If $\mathcal{M}$ is a subspace of a normed vector space

$$(\mathcal{X}, ||.||_{\mathcal{X}})$$

then

$$||x + \mathcal{M}||_{\mathcal{X}/\mathcal{M}} =_{def} \mbox{inf} _{m \in \mathcal{M}}||x + m||$$

defines the quotient norm on the quotient space $\mathcal{X}/\mathcal{M}$. We will omit the subscripts on the norms because in the following, it will always be clear as to whether we're looking at the norm of a vector in the original space or the quotient space.

A topological space is separable iff it has a countable dense subset.

If $\mathcal{X}$ is a normed vector space and f is a linear functional on this space, we define:

$$||f||_* =_{def} \mbox{sup} _{||x|| = 1}|f(x)|$$

If $||f||_*$ is finite, we say that f is bounded and we write $\mathcal{X}^*$ to denote the set of bounded linear functionals. We call it the dual of $\mathcal{X}$. $||.||_*$ defines a norm on the set of bounded linear functionals, and as before, we will omit the subscript $_*$ when there is no chance of confusion.

Having given defined the vector space $\mathcal{X}^*$ and given it a norm, we can apply the above definitions to $\mathcal{X}^*$ itself to get a normed vector space $(\mathcal{X}^*)^*$. This "double dual" is always a complete space. If $x \in \mathcal{X}$, define $\hat{x} : \mathcal{X}^* \to \mathbb{C}$ by $\hat{x}(f) = f(x)$. The map $x \mapsto \hat{x}$ is a linear, norm-preserving map from $\mathcal{X}$ into $(\mathcal{X}^*)^*$

Useful fact

If $\mathcal{X}$ is Banach, the range of $x \mapsto \hat{x}$ is closed in $(\mathcal{X}^*)^*$.

Problems

1. If $\mathcal{M}$ is a proper closed subspace, prove that for any $\epsilon > 0$ there exists $x \in \mathcal{X}$ such that $||x|| = 1$ and

$$||x+\mathcal{M}|| \geq 1 - \epsilon$$

2. If $\mathcal{M}$ is a finite-dimensional subspace prove there is a (topologically) closed subspace $\mathcal{N}$ such that

i) $\mathcal{M} \cap \mathcal{N} = \{ 0\}$ and
ii) $\{ m + n : m \in \mathcal{M},\ n \in \mathcal{N} \} = \mathcal{X}$

3. $\mathcal{X}$ is a Banach and $\mathcal{X}^*$ is separable. Prove that $\mathcal{X}$ is separable too.

## EXCERPTED DATA
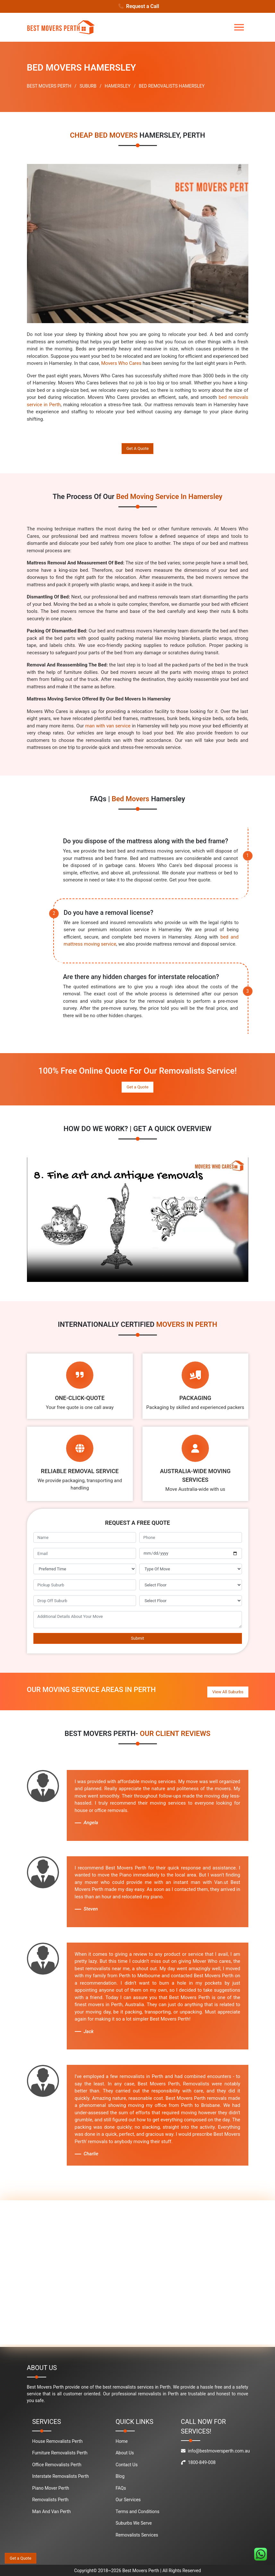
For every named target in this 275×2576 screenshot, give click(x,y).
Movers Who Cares (121, 363)
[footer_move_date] (190, 1553)
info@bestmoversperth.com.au (215, 2450)
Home (122, 2440)
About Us (125, 2452)
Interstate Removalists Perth (60, 2475)
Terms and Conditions (137, 2510)
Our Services (128, 2499)
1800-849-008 (198, 2461)
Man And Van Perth (51, 2510)
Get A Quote (137, 448)
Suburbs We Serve (134, 2522)
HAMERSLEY (117, 86)
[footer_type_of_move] (190, 1569)
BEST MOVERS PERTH (49, 86)
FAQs (121, 2487)
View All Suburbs (227, 1690)
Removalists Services (137, 2534)
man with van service (107, 726)
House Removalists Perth (57, 2440)
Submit (137, 1638)
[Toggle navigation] (239, 27)
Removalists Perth (50, 2499)
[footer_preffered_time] (84, 1569)
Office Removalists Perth (56, 2464)
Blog (120, 2475)
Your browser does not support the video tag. (137, 1219)
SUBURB (88, 86)
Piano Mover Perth (50, 2487)
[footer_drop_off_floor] (190, 1600)
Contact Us (127, 2464)
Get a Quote (137, 1087)
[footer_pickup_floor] (190, 1584)
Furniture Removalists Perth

## TASKS
**1)** Can you reproduce the functional analysis passage word for word, from "defines the quotient" up to and including "the quotient space."?
**2)** How would you carry the functional analysis passage forward from the point where it stops?
The rows have no connection to the functional analysis passage.

## OUTPUTS BY TASK
**1)**
defines the quotient norm on the quotient space $\mathcal{X}/\mathcal{M}$. We will omit the subscripts on the norms because in the following, it will always be clear as to whether we're looking at the norm of a vector in the original space or the quotient space.

**2)**
Attempts

1. This is actually part b) of a question. Part a) simply asked to prove that the quotient norm defined above is indeed a norm. I don't know where to go from here though.

2. I've defined $\mathcal{N} = \{ x \in \mathcal{X} : ||x|| = ||x + \mathcal{M}|| \}$. I can prove that this is a (topologically) closed set satisfying i) and ii) which contains 0 and is closed under scalar multiplication. I am having trouble showing that it's closed under addition. Alternatively, I've considered $\mbox{Span}(\mathcal{N})$. This is clearly a subspace and satisfies ii) by virtue of the fact that $\mathcal{N}$ does. I am having trouble showing that this satisfies i), and I haven't tried showing that it is closed but I suspect that the span of a closed set is closed.

3. There's a hint given

Let $\{ f_n\} _1 ^{\infty}$ be a countable dense subset of $\mathcal{X}^*$. For each n, choose $x_n \in \mathcal{X}$ with $||x_n|| = 1$ and $|f_n(x_n)| \geq \frac{1}{2}||f_n||$. Prove that the linear combinations of $\{ x_n\} _1 ^{\infty}$ are dense in $\mathcal{X}$.

This hint needs a minor justification. The set of $\mathbb{C}$-linear combinations of the xn is not a countable set, and hence does not witness the separability of $\mathcal{X}$. However, the set of $(\mathbb{Q} + i\mathbb{Q})$-linear combinations is countable. It seems to me that this countable set of linear combinations is dense iff the set of $\mathbb{C}$-linear combinations is dense, and this is why it's sufficient to prove that the set of $\mathbb{C}$-linear combinations is dense.

I have no problem proving the existence of $x_n \in \mathcal{X}$ with $||x_n|| = 1$ and $|f_n(x_n)| \geq \frac{1}{2}||f_n||$. I have no idea why their span would be dense though, here is where I need help.

Alternatively, I know that the spaces involved are separable iff they are second countable (i.e. they have a countable base). Could this lead to a simpler proof? As yet another alternative, maybe there's a way to make use of the "useful fact" given between the definitions and problem statements. Any suggestions?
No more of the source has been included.